CAGR Conference Summary – In Global Transit: Forced Migration of Jews and Other Refugees (1940s -1960s) (May 2019)
The three-day “In Global Transit: Forced Migration of Jews and Other Refugees (1940s – 1960s)” conference convened more than 30 experts from Germany, Great Britain, India, Argentina, Mexico, Chile, Colombia, and the United States to present new research on the migration of Jews and other refugees between the 1940s and 1960s. The conference was organized by Wolf Gruner (USC Shoah Foundation Center for Advanced Genocide Research, Los Angeles), Simone Lässig (German Historical Institute Washington DC), Francesco Spagnolo (The Magnes, UC Berkeley), Swen Steinberg (Queen’s University, Kingston).

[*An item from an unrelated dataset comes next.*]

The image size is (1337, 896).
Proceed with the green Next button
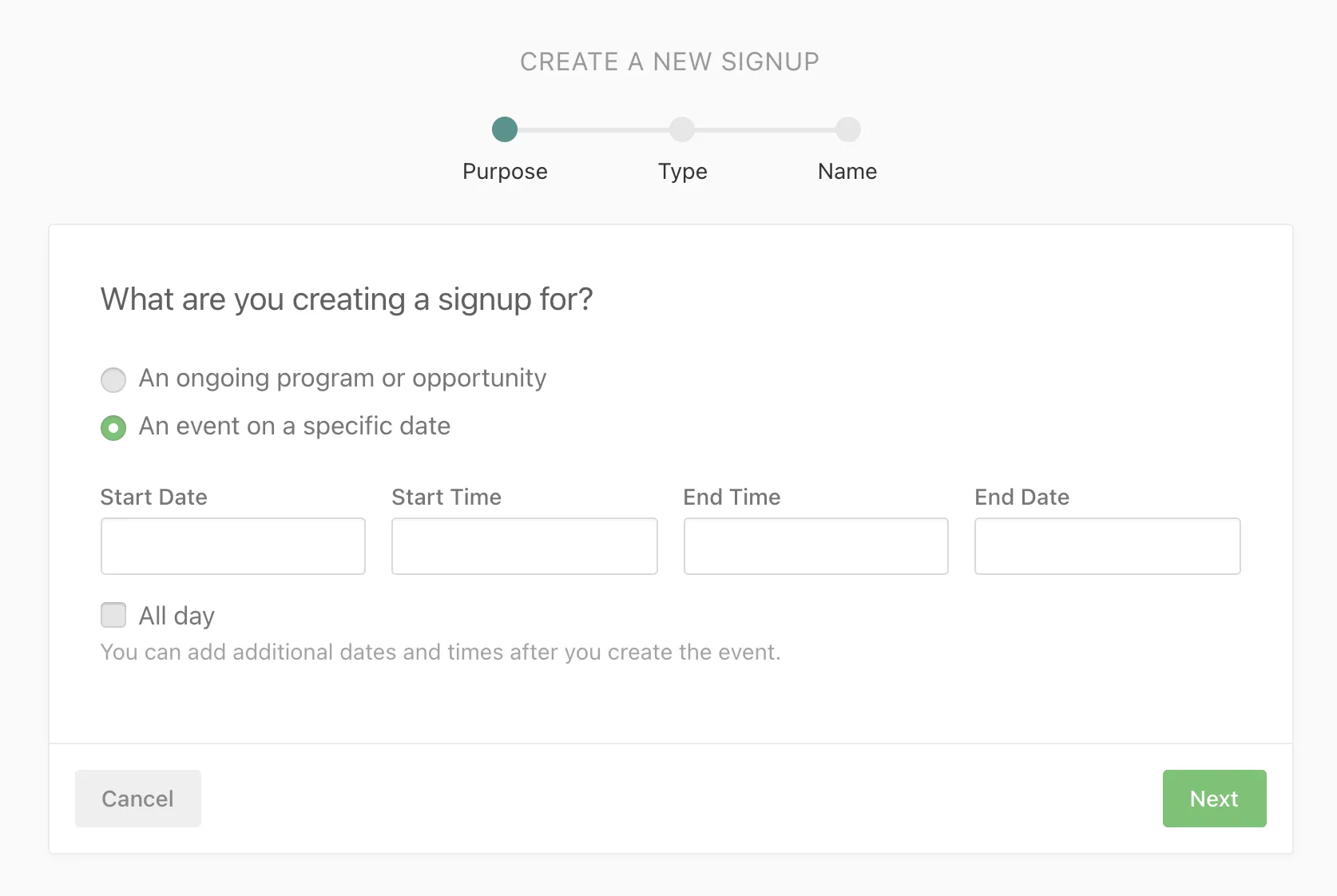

The presentations touched on migration topics as illegal borders crossing, state restrictions, citizenship, racism, and individual Jewish experiences in countries, like Brasil, Kenya, India, Mexico, Bolivia, Chile, Argentina, Columbia. In addition to nine panels, the conference featured a keynote address by Tobias Brinkmann (Penn State University), an excursion to Chinatown in San Francisco, and an introduction to The Magnes Collection of Jewish Art and Family Life at the University of California at Berkeley, which is a collection of artifacts and art as product of Jewish migration. The conference included presentations by four members of the Center’s 2017-2019 Interdisciplinary Research Week team, as well as by 2018-2019 Breslauer, Rutman & Anderson Research Fellow Kimberly Cheng.
Read the conference program and report here.
This is the second of three brief summaries about the conferences co-organized by the USC Shoah Foundation Center for Advanced Genocide Research in 2019.